5000 square feet is about 40 feet in any given direction. Keep in mind we're talking 3 dimensions here. So, imagine a sphere containing 5000 square feet. So, what you're really dealing with is something like this....
Where y = the number of feet you can walk / fly in any given direction before you reach the edge of the bubble...
y * y = 5000 / 3.1416
y * y = 1591.545709
y(squared) = 1591.545709
y = 39.89
Wow, I can't believe I actually used that. And to think, I swore up and down to my geometry teachers that I would never use this stuff.
The max output power of an airave is 50mw. A cell phone is generally like 6 - 7 times that power. But, since the airave is capable of sending and receiving to 3 different phones at one time, the FCC decided to limit the power. They're so strict about deviation from this, Samsung had to use a very expensive oscillator in order to calibrate them. Even with all this, every once in a while we have to deal with interference between towers and airaves & airaves and airaves.

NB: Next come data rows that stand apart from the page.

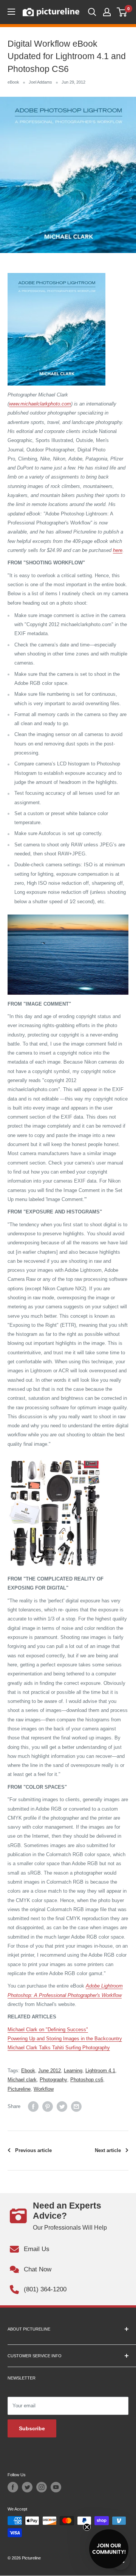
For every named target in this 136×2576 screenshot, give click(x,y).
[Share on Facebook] (33, 2106)
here (117, 550)
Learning (73, 2070)
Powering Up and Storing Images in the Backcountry (65, 2038)
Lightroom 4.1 (100, 2070)
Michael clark (22, 2079)
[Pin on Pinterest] (47, 2106)
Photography (53, 2079)
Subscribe (32, 2428)
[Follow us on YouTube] (56, 2487)
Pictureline (19, 2089)
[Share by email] (76, 2106)
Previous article (33, 2150)
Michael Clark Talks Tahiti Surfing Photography (59, 2047)
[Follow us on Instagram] (41, 2487)
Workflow (44, 2089)
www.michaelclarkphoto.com (40, 404)
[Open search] (92, 12)
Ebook (28, 2070)
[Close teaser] (87, 2527)
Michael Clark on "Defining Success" (48, 2029)
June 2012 (49, 2070)
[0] (122, 12)
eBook (13, 82)
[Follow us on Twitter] (27, 2487)
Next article (108, 2150)
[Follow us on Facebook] (13, 2487)
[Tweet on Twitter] (62, 2106)
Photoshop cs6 (86, 2079)
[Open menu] (11, 12)
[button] (108, 2548)
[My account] (107, 12)
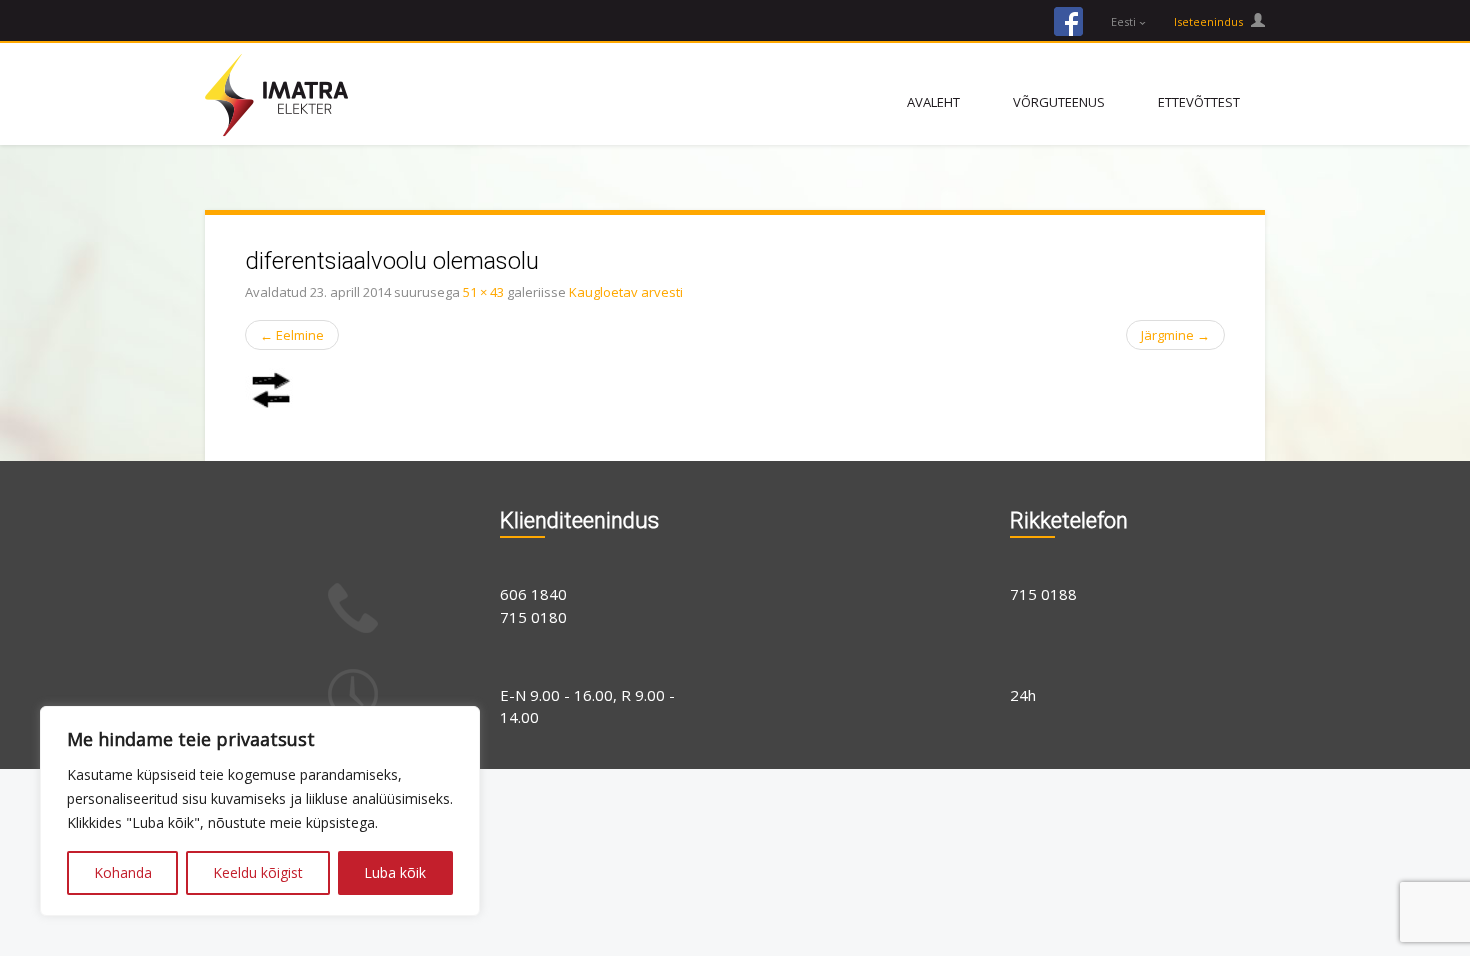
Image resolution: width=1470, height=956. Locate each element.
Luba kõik (395, 872)
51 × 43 (483, 292)
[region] (260, 811)
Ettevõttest (1199, 102)
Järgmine (1175, 335)
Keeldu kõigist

Message was edited by: Groovedaddy
I don't mean to burst your "bubble" but I think your math is a little fuzzy.
5,000 square feet is an area roughly 70 feet by 70 feet. (70 x 70 = 4900)
A 40 x 40 x 40 foot cube, or sphere would contain 64000 cubic feet of space.
I stand corrected. My apologies.
Message was edited by: jpleakis
I think you are the wrong in math. You can't use the volume formula of a cube for a sphere. For a sphere you need to use Pi=3.14. YOu need to return school.
He was pretty close - it's around 40 or 50 feet.
back of the envelope math:
5000 ft^2 circle == pi * r^2
5000 / 3.14 = r^2
sqrt(1600) = r
40 = r
Big thing is volume (units^3) and area (units^2) don't mix, as volume is a third dimension.
So we take Will's correction and apply it fully to volume
According to the internet: V = 4/3 pi r^3
V = (4/3)*(pi)*(40^3)
V ~ 268,000 cubic feet
But I seriously doubt that someone will put the airave max 30 feet above ground level (allow for some basement coverage, 10 feet). So that volume would shrink somewhat. It also might not be possible to place the unit in the dead center of the building, thus removing some coverage yet again.
But the math to figure out every possibility is pointless!
Message was edited by: miketech_79
70.71x70.71=5,000sqft. but radio waves from an omni directional antennae radiate in all directions of a plane, most do not radiate very far directly up or down.. Sprint's claim is not given in cubic feet however and the volume of the sphere is irrelevant anyway. The area of a circle would be the most appropriate estimation of the range under ideal conditions, no walls, no interference .
pi r sq=5000
So that would say that the Airave has a range of 40 feet in any direction without anything in the way and that is unfortunately about what I have found.
Digital cell phones put out a maximum of .6 watts and http://www.emfexplained.info/?ID=25184#what_is_the_output_power_of_a_femtocell says the typical femtocell, which is what the Airave is, put out .1 watts.
Don't worry about the baby, his / her baby monitor puts out more.